Position a second inside arm trim (F) against the bottom edge of the upper trim, drill screw holes, and drive the screws. There will be a gap between the bottom edge of this arm trim and the tops of the rails (A). Repeat at the other end.
Turn the assembly over on a flat surface. Position the upper outside arm trim with the top edge flush with the top ends of the arm fillers (D). Drill screw holes and drive the screws. Add two additional arm trims. Repeat at the other end.
Turn the assembly right side up. Place the 8-foot-long rail face (G) boards against the sides of the daybed assembly and mark the angle cuts at each end. Cut the parts to length. Apply construction adhesive to the rails (A) and arm fillers (D), position the rail faces on the rails, and nail them in place (Project Diagram, Drawing 5).
Cut the arm faces (H) to length (Project Diagram, Cutting List, and Drawing 3). Making two right-hand and two left-hand parts, cut a 20-degree angle at the bottom end of each arm face. Holding the parts in place, mark the angled cuts at the top ends, and cut them to length. Apply construction adhesive and position the outside edges of the arm faces flush with the arm trim (F). Nail the arm faces in place.
Cut the arm tops (I) to length, apply construction adhesive to the crossbars (E), and position the tops with an even overhang all around. Nail the tops in place.
Cut the panel (J) to size (Project Diagram, Cutting List). Draw lines on the panel to indicate the support (B) centerlines. Apply construction adhesive to the rails (A) and nail the panel to the daybed frame (Project Diagram, Drawing 6).
Mark the locations of the holes for the eyebolts (Project Diagram, Drawing 3). Drill 1/2-inch holes through the rail faces (G), rails (A), and arms (C) for the eyebolts. Sand any rough edges or surfaces of the daybed.
Working part-by-part to avoid lap marks as the finish dries, apply stain with a foam brush following the instructions on the can.
Turn the daybed upside down. Slip 1/2-inch washers onto four 1/2-in x 6-in galvanized eyebolts and slide them into the holes in the daybed. Secure the eyebolts on the inside with 1/2-inch washers, 1/2-inch lock washers, and 1/2-inch nuts (Project Diagram, Drawing 5). Turn the daybed upright.
Place the daybed in the desired location, aligning the eyebolt locations with the overhead structure. Elevate the daybed on loose blocks so the bottom is approximately 12-inches above the floor. Drill pilot holes into the joists or beams and install 1/2-inch screw hooks.

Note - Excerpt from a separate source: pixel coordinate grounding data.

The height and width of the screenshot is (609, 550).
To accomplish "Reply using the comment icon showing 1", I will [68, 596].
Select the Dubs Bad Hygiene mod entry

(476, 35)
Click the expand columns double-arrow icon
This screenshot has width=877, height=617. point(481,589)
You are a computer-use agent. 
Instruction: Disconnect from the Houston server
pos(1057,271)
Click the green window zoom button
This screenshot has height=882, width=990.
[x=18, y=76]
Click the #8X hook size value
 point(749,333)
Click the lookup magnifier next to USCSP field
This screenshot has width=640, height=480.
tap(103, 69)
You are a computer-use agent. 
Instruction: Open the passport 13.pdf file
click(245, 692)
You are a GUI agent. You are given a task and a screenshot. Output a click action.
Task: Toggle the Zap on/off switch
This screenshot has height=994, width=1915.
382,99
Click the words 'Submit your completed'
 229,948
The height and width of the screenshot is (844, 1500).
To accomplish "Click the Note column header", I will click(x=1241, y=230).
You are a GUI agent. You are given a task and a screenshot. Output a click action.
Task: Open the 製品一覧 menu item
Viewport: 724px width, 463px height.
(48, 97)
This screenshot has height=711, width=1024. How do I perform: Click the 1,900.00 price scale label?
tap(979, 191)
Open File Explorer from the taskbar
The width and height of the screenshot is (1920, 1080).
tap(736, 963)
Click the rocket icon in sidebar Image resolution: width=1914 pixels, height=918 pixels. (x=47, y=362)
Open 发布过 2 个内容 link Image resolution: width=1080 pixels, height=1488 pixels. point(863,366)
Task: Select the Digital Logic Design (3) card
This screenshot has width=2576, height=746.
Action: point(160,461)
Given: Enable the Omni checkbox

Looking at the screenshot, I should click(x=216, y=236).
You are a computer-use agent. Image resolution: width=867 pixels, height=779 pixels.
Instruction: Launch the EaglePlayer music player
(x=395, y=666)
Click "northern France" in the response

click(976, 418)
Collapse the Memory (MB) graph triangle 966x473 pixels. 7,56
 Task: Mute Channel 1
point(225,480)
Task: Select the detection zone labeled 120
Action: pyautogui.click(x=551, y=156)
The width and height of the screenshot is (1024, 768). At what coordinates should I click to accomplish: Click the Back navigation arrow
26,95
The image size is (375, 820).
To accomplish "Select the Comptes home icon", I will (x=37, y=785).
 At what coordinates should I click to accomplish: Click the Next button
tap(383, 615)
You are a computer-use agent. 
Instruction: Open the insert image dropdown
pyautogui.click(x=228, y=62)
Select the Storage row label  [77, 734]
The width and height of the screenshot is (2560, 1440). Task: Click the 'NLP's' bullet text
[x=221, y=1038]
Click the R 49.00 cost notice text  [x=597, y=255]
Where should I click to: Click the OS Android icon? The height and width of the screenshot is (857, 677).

Measure the distance between the hooks and eyebolts, making allowance for the clevises. Cut four lengths of chain to this dimension. Hang one end of each chain on the hooks and secure the other ends to the daybed eyebolts with shackles (Project Diagram, Drawing 6). Remove the temporary blocking.
Place a twin mattress on the daybed and complete the ensemble with a mattress cover and throw pillows.